Ähnlich geht es zwei Jüngern im heutigen Evangelium (Lukas 24, 13-35). Sie machen sich auf den Weg nach Emmaus. Das sind knapp 11,5 km. Dabei sind die traurig. Denn: Jesus ist tot. Noch schlimmer für sie: Sein Leichnam ist gestohlen worden. Sie unterhalten sich über das, was passiert ist und verstehen es nicht. Da kommt jemand zu ihnen. Es ist Jesus, aber sie erkennen ihn nicht. Er tut so, als wenn er von nichts wüsste. Nachdem die Jünger ihm die Geschichte seines Todes erzählt haben, fängt an zu erklären, warum es so geschehen musste, wie es geschehen ist. So erreichen sie ihr Ziel. Die Neugier der beiden Jünger ist geweckt. Sie möchten, dass Jesus bei ihnen bleibt – was er auch gerne tut. Am Tisch essen sie miteinander – verständlich nach einer langen Wanderung. Dann erkennen sie Jesus: Als er noch einmal das Brot nimmt, es segnet und seinen Freunden reicht. Als sie erkennen, was passiert ist, ist Jesus schon wieder verschwunden. Da fällt es ihnen wie Schuppen von den Augen, dass Jesus die ganze Zeit bei Ihnen war. Gestärkt durch das Essen und die Begegnung mit Jesus machen sie sich auf den Weg zurück und treffen sich mit den anderen Jüngern.

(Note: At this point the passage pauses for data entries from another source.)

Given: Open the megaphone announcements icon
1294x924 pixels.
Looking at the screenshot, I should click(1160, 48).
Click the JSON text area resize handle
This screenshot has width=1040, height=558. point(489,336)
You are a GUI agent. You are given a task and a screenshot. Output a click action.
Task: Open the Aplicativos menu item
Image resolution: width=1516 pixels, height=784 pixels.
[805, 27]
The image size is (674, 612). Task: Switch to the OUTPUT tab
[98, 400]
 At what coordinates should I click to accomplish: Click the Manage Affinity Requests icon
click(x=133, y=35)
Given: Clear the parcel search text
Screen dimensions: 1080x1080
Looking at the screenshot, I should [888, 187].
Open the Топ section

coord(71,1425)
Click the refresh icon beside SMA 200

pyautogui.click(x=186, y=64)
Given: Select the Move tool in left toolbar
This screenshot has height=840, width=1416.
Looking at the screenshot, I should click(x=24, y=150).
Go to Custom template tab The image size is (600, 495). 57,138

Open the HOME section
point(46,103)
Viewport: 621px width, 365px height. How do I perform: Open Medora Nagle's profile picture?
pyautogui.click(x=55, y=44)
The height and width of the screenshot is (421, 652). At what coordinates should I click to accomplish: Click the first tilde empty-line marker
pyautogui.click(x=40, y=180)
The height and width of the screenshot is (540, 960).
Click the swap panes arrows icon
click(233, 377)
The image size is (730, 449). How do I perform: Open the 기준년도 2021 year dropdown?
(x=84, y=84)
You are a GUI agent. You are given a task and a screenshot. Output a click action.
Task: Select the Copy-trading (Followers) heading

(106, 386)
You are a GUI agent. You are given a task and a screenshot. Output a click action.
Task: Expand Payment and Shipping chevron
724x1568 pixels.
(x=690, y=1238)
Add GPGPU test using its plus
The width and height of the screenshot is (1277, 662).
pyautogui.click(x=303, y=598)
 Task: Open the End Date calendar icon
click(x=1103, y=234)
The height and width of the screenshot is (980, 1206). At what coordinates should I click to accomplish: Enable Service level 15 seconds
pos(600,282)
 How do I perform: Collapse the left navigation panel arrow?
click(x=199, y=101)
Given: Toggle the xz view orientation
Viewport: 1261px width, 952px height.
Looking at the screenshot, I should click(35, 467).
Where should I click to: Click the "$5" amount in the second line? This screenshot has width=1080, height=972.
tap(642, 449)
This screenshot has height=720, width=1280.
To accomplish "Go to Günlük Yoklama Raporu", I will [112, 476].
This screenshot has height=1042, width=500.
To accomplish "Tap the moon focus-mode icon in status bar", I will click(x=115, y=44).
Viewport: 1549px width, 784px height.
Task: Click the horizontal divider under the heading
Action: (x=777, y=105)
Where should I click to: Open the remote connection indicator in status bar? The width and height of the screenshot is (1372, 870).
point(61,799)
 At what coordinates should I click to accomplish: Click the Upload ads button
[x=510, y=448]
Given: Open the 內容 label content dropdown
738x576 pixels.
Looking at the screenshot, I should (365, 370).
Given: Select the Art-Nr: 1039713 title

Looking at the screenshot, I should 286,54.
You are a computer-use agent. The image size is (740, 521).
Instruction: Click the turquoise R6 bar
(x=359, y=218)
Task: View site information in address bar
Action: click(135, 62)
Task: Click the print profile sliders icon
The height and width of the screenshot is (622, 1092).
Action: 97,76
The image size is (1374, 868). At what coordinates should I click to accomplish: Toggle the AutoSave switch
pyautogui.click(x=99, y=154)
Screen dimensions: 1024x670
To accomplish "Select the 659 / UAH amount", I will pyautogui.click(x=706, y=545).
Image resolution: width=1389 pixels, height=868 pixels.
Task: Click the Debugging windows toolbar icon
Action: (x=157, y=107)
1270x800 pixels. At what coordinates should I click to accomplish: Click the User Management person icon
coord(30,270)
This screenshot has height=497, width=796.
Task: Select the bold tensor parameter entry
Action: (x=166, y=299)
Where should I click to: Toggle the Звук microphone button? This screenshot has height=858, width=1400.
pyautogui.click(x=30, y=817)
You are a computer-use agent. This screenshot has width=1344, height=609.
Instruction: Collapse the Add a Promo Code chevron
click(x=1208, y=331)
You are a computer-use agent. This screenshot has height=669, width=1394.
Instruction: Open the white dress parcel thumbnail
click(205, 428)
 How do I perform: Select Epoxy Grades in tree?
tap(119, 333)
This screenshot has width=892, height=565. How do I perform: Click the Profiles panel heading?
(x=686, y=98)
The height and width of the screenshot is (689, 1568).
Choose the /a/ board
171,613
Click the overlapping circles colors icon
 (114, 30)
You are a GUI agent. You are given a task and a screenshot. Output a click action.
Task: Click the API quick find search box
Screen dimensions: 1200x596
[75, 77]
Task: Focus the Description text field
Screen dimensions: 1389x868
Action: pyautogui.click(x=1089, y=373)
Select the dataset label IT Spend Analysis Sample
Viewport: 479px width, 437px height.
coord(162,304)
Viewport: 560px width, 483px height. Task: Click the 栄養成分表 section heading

Sie berichten sich von ihren Erfahrungen mit dem auferstanden Jesus.
In diesem Jahr konnte ich die Gottesdienste nur im Livestream verfolgen. Überall das gleiche Bild: Egal ob in Münster, Rheurdt oder Werne, wo Thomas Patenonkel Priester ist. Leere Kirchen. Was aber überall gleich ist, finden wir auch im Evangelium: Jesus ist selbst gegenwärtig. Jedes Mal, wenn wir Eucharistie feiern glauben wir: Jesus ist selbst da. Ich gebe zu: Mir fehlt das Gemeinschaftsgefühl der Messe schon sehr. Auch das Jesus selbst im Brot zu mir kommt. Was mir aber in dieser Zeit noch einmal deutlich die Augen geöffnet hat: Jesus ist nicht nur in der Kirche im gewandelten Brot zu finden, sondern ganz oft in den alltäglichen Situationen in meinem Leben. Für die kommende Zeit wünsche ich mir, dass es mir öfter wie den Jüngern geht und es mir wie Schuppen von den Augen fällt, dass Gott ganz in meiner Nähe ist.